What’s so hot about brunch from down under?


Tony Wu

Good Thanks Cafe at 3103, 131 Orchard Street. (Photo by Tony Wu)

Matigan King, Contributing Writer

While New York City sits under snow for most of the winter months, Australia is just heating up for summer. Though the cold weather has some of us feeling blue, the city’s latest gastronomic trend has helped combat the blues that people may experience with such a drastic weather change. Who better than the Aussies to add some warmth to these upcoming wintry months?

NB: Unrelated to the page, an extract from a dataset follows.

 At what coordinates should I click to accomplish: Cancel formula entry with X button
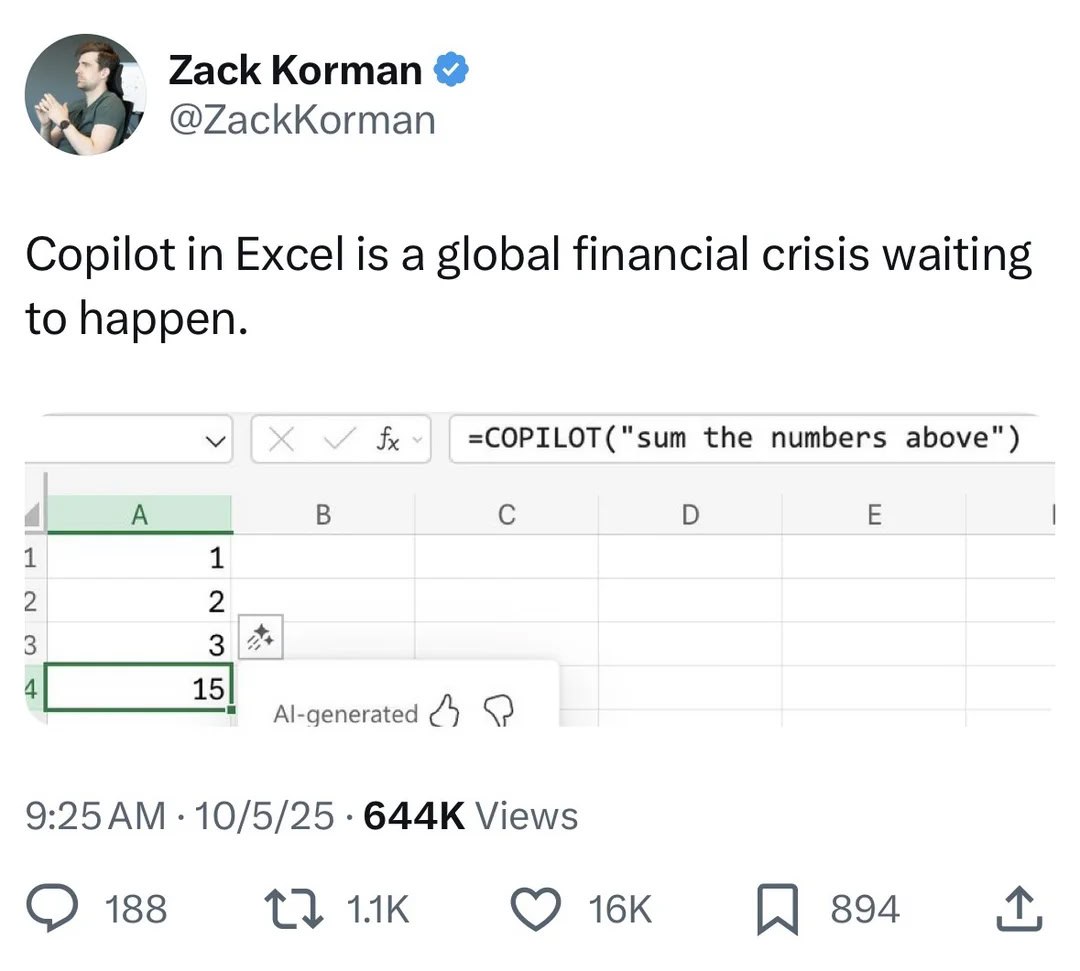pos(282,439)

Australian cafes seem to have become the new hotspot for New Yorkers seeking a somewhat healthy but slightly indulgent meal or snack during these cooler days. Two Australian restaurants in particular have been able to fully deliver on everything that one might expect: delicious food, incredibly friendly staff and a comforting yet aesthetically pleasing atmosphere.

Good Thanks Cafe at 3103, 131 Orchard Street. (Photo by Tony Wu)

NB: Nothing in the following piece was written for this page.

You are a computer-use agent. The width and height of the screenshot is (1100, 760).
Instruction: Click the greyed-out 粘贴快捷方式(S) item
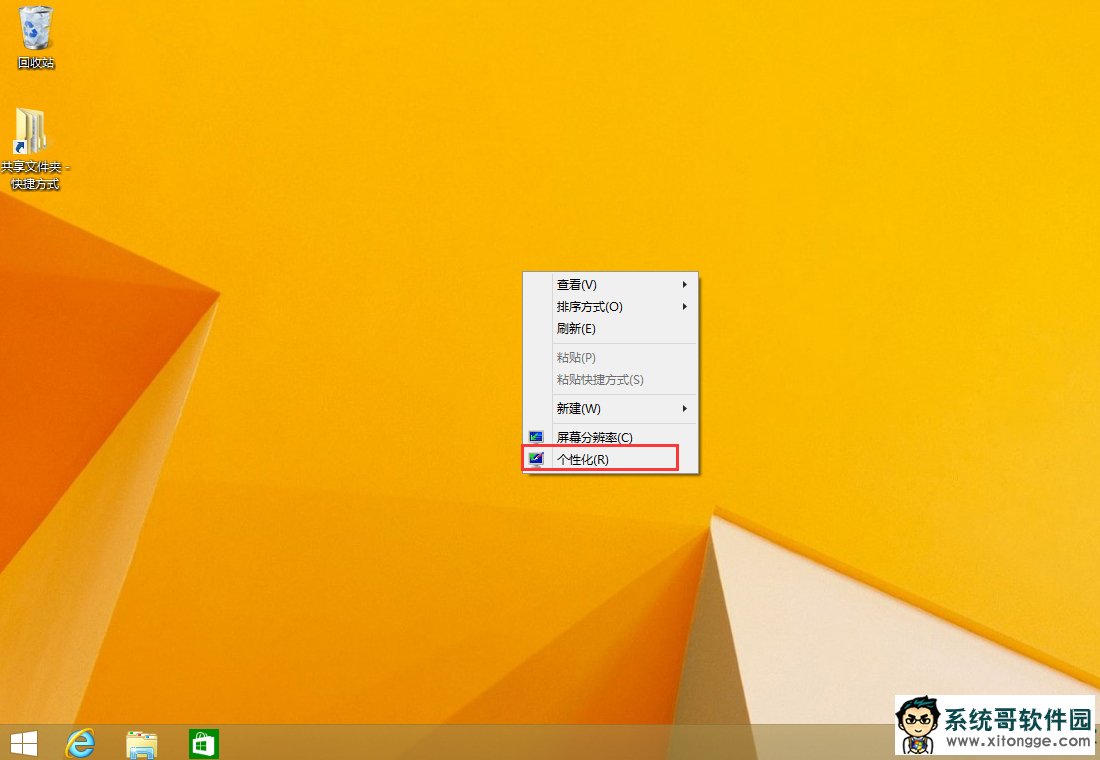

In the heart of SoHo, Ruby’s Café offers a bright and airy sanctuary for a leisurely breakfast or lunch amid a much-needed break from one’s shopping endeavors. The menu is diverse, making it the perfect spot for a group with varying tastes. Complete with a vast selection of burgers, sandwiches, salads, pastas and “brekkie” items, Ruby’s Café can satisfy the pickiest eater while also pleasing that family member or friend who couldn’t care less about the food’s nutritional value.

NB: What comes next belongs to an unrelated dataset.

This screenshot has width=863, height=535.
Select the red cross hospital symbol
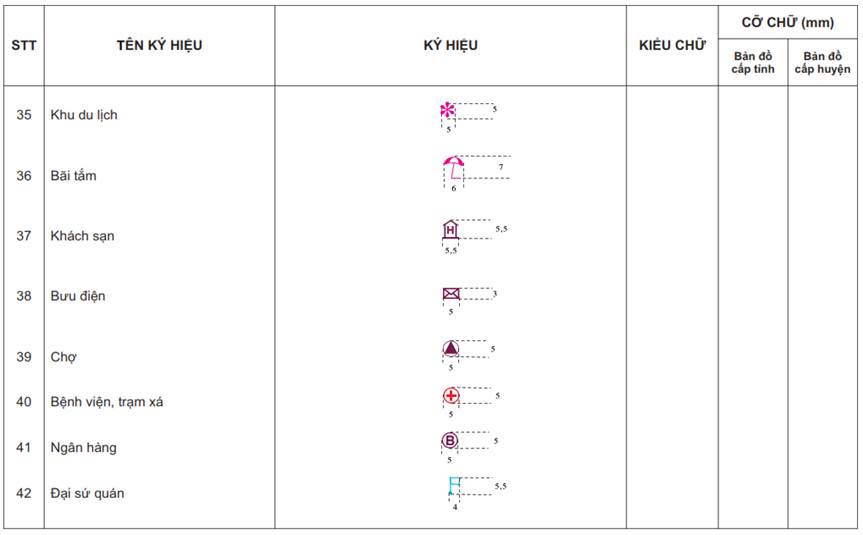tap(451, 395)
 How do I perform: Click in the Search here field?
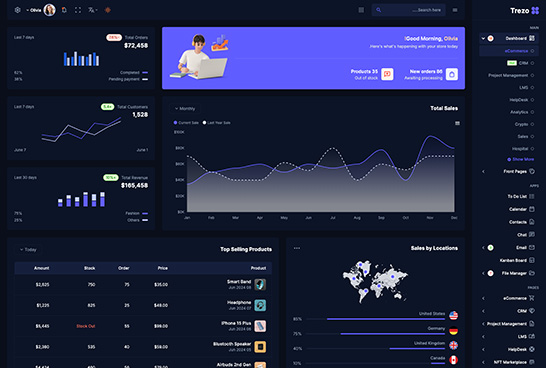(408, 10)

The kale salad was delicious but heavy. The crispy quinoa added a satisfying crunch. It was even more delicious with a side of avocado — it made the dish more substantial and also provided a dose of healthy fats. As a sharable side, the roasted brussels sprouts were good and slightly sweet, but they could have been much better had they been crispier. This dish had a funky acidic and sweet element which rendered it unique in comparison to traditional roasted brussels sprouts. The pasta dishes looked heavenly. Though I did not order any pasta, several tables around me did. Each dish was colorful and satisfying to look at, especially with the extremely generous pile of grated parmesan cheese that crowned some of the customers’ glutenous meals.

Small wooden tables and ceramic plates add to the warmth and coziness one feels upon entering the cafe. (Photo by Tony Wu)

A more homey and genuine Australian cafe, Good Thanks is located in the Lower East Side, just a few doors down from Russ & Daughters Cafe. The staff here was refreshingly genuine, kind and attentive. There were some Aussies at Ruby’s, but it seemed that everyone working here was an Aussie. The stereotypical Australian friendliness definitely showed more so than at Ruby’s.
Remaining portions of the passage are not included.